Tafakur katamu. Sudah berlalu bersama terbangnya kolibri kembali ke hutan maple nan semi. Sekarang saatnya kita menjejak masa depan yang penuh misteri. Sudah selesai ? belum. Mari kita bicarakan belenggu belenggu yang mengikat kaki kita hingga tak bisa dipisah dengan mudah. Putuskan, atau kita akan tertinggal kapal terakhir menuju dermaga impian.
Tafakur katamu. Masih kuingat dan akan selalu kuingat hingga senja, hingga cerita ini berakhir tanpa kesan begitu saja. Aku masih berdoa tiap september akan menjadi bulan paling indah dalam setahun. Apakah doa kita masih sama ? Apakah kau masih menengadahkan tanganmu dengan tinggi yang sama ?

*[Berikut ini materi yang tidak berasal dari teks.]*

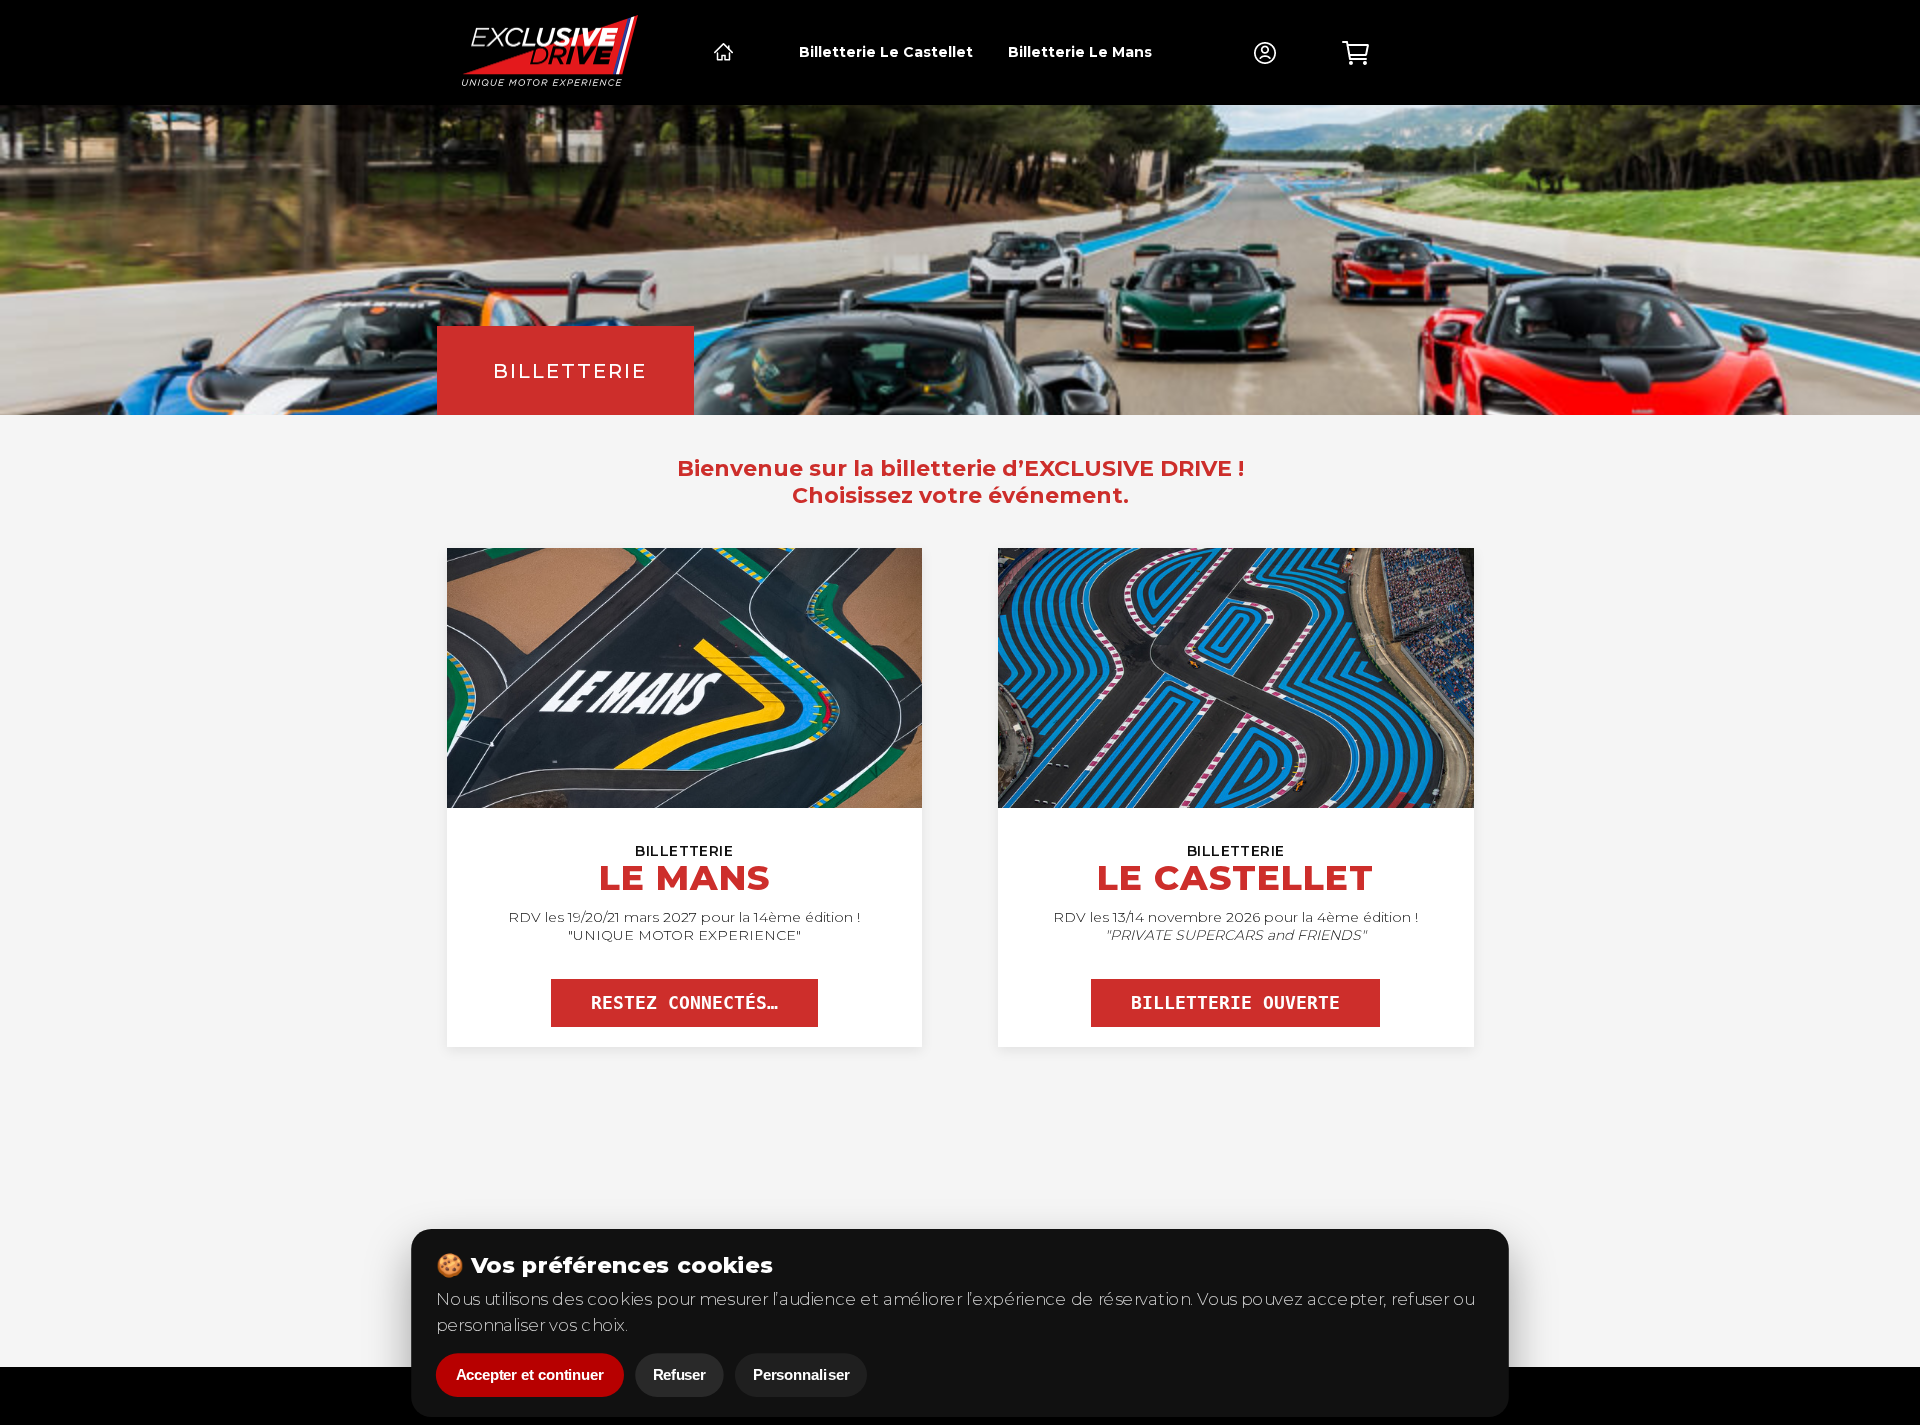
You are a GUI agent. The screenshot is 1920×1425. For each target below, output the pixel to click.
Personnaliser (801, 1375)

Tafakur katamu. Kita punya kisah yang sama, tapi dengan pemeran yang berbeda. Punyaku tak berhenti di setiap stasiun kereta api lalu menangis tersedu. Punyamu tak suka memetik cattleya atau menebar biji teratai di halaman rumah.
Tafakur katamu. Aku sudah menghitung detik menjadi tahun dan menjumlahkannya menjadi penanggalan kisah, ada namaku di dalamnya. Teratai sudah gugur dan hanyut terbawa arus sungai. Entah kapan akan tumbuh dan mekar lagi.
Tafakur katamu. Apakah masih ada yang tersisa hingga tak bisa dihabiskan lalu terlupakan ?. Mata mata sipit senja dan tangan tangan kekar tak henti hentinya mengejar dan mengarahkan kita ke tempat yang sama. Aku sudah berlari, tapi nafasku sudah habis dan tak bisa bergerak kemana mana lagi.
Tafakur katamu. Jejak kakiku masih nampak. Cat tembok rumah masih sama dengan warna kesukaan kita. Aku masih ingin menyelesaikannya. Kuwarnai dengan warna kesukaanmu, atau kusudahi dnegan warna kesukaanku. Pelangi akan segera muncul. Sudah saatnya aku bergegas dan menunggu hujan turun seperti dahulu, lagi.
Tafakur katamu. Akan aku selesaikan, sesuai permintaanmu.